Terrified, the drunk ran and got the priest to come and listen to it. The priest bent close to the grave and heard some faint, unrecognizable music coming from the grave. Frightened, the priest ran and got the town magistrate.

When the magistrate arrived, he bent his ear to the grave, listened for a moment, and said, "Ah, yes, that's Mozart's Ninth Symphony, being played backwards."

He listened a while longer, and said, "There's the Eighth Symphony, and it's backwards, too. Most puzzling."

So the magistrate kept listening; "There's the Seventh... the Sixth... the Fifth..."

Suddenly the realization of what was happening dawned on the magistrate; he stood up and announced to the crowd that had gathered in the cemetery, "My fellow citizens, there's nothing to worry about. It's just Mozart decomposing."
Ok... on to the editor's choice. First up, we've got Chronno S. Trigger, with a further analysis of the concept of doublethink:
"'Doublethink means the power of holding two contradictory beliefs in one's mind simultaneously, and accepting both of them.' - George Orwell"

Maybe that's why these kinds of people seem so thick to me. It's not that they are, it's just they have 66% less free space in their brains. While I have one belief, they have to have one belief, a contradictory belief, and paradox absorbing crumple zones.
Paradox absorbing crumple zones is too good a turn of phrase to have disappear. Next up, we've got Ima Fish's note that I'm being too hard on copyright holders for declaring that they should be the ones who figure out what exceptions there are to copyright laws, because obviously they know best:
What you're forgetting Mike is that the copyright industry has to be able to recoup their massive investments.

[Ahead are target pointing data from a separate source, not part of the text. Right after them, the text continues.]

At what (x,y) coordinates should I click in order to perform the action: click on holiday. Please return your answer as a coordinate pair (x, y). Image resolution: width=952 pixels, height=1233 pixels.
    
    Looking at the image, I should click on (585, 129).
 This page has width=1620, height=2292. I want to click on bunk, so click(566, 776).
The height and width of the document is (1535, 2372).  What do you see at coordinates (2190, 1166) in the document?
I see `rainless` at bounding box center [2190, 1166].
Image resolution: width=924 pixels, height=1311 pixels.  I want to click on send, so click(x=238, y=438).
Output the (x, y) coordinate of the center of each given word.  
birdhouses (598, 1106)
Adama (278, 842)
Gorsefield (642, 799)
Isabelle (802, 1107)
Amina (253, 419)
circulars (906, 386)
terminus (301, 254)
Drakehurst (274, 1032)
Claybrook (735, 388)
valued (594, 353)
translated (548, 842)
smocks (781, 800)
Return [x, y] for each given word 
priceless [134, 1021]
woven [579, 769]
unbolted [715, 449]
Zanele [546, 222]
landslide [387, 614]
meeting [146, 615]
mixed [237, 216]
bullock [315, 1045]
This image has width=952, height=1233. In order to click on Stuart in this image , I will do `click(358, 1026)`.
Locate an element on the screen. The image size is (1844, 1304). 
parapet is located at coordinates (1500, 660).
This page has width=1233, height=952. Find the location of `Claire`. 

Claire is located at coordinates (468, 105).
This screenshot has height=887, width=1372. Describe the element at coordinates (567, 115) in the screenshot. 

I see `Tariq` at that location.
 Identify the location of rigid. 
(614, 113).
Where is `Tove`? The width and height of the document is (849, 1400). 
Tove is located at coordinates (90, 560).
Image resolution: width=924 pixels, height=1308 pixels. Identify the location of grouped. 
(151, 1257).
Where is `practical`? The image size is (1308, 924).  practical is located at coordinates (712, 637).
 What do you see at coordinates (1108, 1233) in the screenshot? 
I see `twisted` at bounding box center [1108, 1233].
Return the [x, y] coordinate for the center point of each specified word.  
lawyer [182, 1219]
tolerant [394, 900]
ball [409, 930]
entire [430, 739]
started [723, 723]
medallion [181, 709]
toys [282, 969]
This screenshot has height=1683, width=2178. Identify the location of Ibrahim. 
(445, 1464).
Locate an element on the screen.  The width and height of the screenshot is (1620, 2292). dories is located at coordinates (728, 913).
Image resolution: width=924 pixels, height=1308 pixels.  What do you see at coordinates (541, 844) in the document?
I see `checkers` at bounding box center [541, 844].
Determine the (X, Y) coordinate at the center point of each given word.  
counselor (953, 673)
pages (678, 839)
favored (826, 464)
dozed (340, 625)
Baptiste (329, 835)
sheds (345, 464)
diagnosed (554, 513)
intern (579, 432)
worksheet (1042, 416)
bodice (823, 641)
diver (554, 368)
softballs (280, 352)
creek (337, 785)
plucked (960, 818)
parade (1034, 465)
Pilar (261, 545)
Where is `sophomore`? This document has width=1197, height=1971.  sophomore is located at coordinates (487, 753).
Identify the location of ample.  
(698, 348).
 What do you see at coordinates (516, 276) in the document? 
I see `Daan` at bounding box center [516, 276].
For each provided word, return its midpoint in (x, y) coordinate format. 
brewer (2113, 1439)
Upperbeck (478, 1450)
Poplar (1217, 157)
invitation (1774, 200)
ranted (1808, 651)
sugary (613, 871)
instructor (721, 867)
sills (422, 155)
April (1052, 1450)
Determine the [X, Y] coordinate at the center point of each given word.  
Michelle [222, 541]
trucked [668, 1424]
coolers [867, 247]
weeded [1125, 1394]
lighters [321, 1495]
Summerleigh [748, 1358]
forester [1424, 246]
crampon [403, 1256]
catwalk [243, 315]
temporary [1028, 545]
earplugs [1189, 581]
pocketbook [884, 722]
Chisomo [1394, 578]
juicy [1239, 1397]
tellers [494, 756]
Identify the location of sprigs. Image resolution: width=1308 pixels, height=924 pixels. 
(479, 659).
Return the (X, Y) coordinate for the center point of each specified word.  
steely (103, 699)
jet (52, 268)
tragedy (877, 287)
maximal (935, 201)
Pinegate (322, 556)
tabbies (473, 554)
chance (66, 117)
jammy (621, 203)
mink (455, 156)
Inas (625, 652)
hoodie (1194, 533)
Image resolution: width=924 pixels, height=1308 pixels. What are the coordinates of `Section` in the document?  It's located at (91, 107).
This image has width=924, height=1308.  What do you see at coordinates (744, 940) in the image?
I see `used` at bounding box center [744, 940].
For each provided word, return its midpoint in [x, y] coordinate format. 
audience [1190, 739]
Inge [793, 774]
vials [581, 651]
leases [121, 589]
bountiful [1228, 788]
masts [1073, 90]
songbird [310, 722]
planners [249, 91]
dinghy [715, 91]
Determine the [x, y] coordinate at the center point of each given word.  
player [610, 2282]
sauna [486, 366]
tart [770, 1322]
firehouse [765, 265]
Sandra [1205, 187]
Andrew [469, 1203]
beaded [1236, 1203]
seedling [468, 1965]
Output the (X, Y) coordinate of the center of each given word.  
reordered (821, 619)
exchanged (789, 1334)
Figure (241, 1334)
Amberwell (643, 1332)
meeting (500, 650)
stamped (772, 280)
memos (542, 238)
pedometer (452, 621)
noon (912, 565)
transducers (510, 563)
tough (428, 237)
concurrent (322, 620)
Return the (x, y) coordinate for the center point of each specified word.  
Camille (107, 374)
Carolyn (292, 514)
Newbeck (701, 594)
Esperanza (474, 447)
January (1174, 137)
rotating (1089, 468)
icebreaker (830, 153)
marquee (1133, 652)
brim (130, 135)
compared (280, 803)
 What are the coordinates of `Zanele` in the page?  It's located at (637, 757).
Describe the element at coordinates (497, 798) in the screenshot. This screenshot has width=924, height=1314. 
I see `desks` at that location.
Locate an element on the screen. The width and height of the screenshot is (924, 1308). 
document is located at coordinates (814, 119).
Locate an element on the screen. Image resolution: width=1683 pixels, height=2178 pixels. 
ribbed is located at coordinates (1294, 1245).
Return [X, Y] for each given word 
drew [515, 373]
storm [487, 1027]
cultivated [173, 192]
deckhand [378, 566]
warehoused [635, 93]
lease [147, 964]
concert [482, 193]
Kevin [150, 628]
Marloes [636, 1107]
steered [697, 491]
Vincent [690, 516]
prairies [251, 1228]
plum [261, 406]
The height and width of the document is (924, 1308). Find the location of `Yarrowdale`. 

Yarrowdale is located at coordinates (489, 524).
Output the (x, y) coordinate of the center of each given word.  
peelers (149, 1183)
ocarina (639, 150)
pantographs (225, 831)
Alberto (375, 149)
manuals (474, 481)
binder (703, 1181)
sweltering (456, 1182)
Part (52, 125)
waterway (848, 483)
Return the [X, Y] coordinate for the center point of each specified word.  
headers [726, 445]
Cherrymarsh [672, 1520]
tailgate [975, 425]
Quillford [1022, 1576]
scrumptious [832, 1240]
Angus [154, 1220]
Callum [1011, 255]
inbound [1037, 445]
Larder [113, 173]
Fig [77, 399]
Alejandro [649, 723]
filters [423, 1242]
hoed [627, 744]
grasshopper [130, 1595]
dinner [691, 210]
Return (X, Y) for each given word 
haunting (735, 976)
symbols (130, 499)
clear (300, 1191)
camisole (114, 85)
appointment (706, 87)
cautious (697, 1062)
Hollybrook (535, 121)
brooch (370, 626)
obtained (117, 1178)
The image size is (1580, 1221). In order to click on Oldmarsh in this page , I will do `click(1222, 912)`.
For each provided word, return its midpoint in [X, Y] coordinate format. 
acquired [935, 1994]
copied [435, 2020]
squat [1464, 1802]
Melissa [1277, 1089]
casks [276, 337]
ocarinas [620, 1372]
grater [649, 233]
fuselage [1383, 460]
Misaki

If Rebecca Black has taught us anything, it's that to get a hit song you need to spend millions of dollars in production costs, in hiring the very best musicians, plus promotion and advertising, etc. It's not like just anyone can write and perform a song and have it become an overnight hit. It costs money and the labels are performing a valuable public service in fronting those costs
And, then we've got non-anonymous coward's take on the roving TSA teams, combining that story with the standard claim of people who support security theater at airports, that if we don't like it, don't fly. Now we've got to expand that a bit:
So let me see if I understand. The 4th amendment still applies while traveling, except when using one of the following means:

Aircraft
Bus
Train
Subway
Ship
Car

If you whiners don't want to be harassed, just avoid these.

Will you libertarians please stop complaining?